Naser Nassan Agha (Idleb, 1961, Halep Güzel Sanatlar Merkezi (1982), Halep Arap Müzik Enstitüsü (1984))

1. Aslına bakılırsa, Suriye edebiyat, drama ve resim alanında bir tür yaratıcı süreç yaşıyordu ve Şam bu anlamda sanatla ilgilenen kişiler için bir çekim merkezi idi. Ancak savaş, beraberinde değerlere yönelik de bir yıkım sürecini getirdi ve bu, bir çok sanatçının ülkeden zorunlu olarak göç etmesine neden oldu. Hepsi, yeni bir yaşam için ülkelerini terk ettiler ve bu da toplumda bir ayrışmaya yol açtı. Sözgelimi drama alanında ben kimi sosyal vakalarla ilgili TV yapımları ürettim. Bu yönüyle sanat, medya veya gazetecilik misali bir ayna vazifesi göremez. Bir diğer deyimle, Suriye’deki sanatsal hareket aynı zamanda kültürel de bir projedir ve bu proje, edindiği konu başlıklarının özünü, ülkenin halihazırda içerdiği ve modern yaşam biçimlerinin devamını da sağlayabilecek çok zengin tarihsel birikimden alır.
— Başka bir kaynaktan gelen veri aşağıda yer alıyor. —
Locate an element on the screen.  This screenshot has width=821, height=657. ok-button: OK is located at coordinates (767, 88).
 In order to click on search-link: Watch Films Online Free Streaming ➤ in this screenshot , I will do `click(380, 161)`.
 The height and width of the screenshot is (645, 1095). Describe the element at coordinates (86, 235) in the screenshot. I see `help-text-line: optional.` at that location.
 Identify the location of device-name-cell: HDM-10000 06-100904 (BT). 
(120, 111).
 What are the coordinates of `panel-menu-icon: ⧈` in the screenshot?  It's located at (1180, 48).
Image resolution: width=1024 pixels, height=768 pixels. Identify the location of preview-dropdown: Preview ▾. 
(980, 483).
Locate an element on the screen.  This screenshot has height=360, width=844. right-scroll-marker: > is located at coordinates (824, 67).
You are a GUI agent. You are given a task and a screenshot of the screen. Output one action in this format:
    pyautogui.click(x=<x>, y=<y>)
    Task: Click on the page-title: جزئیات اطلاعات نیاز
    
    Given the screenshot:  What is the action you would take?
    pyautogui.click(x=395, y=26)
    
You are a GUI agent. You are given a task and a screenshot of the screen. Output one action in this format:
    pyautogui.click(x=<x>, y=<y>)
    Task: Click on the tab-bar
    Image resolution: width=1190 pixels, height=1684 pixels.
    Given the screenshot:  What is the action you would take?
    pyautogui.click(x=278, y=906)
2. Bu noktada bizim beklentimiz, kültür kurumlarının yaşadığımız yerlerdeki kesimlerle olan ilişkilerimizi güçlendirici yapıtlarımızı sergilememize imkân tanımalarıdır.

3. Savaştan önce Suriyeli sanatçılar için Arap dünyasına gidip sergi düzenlemek kolaydı. Ancak çatışma süreciyle birlikte bölgesel politikalar da bu dünyaya ağırlığını koydu ve sanat eskisi kadar önemli olmaktan çıktı. Şu anda yapılması gereken, dürüst ve onurlu bir iletişim biçimi olan sanatı, politikanın önüne geçirmek ve insanları bir araya getirici bir unsur olarak değerlendirmek olmalı.

4. Savaş ve toplum üzerindeki sonuçları, insanları saygın bir yaşam sürmekten alıkoyuyor. Karanlık güçlerin ortaya koyduğu yıkım, en basit insan haklarını dahi hiçe sayıyor. Biz, birkaç arkadaş olarak tüm güçlüklerine karşın sanatı sürdürmeyi korumaya çalışıyoruz. Bu uğurda Suriye halkının, kültürün ve tarihinin güzelliklerini yansıtır birkaç sergimiz dahi oldu. Ancak maalesef, bu arkadaşlarımızın çoğu artık yok ve bizler, birkaç kişi burada bekliyoruz. Rüyamız, soğuk kentlerin parçalanmış kaldırımlarında sürüyor. Bu uğurda küçük bir ılıklık dahi bize yeter oysa.

*Bu yazı, ilk olarak Art Unlimited Şubat 2015 sayısında yayımlanmıştır.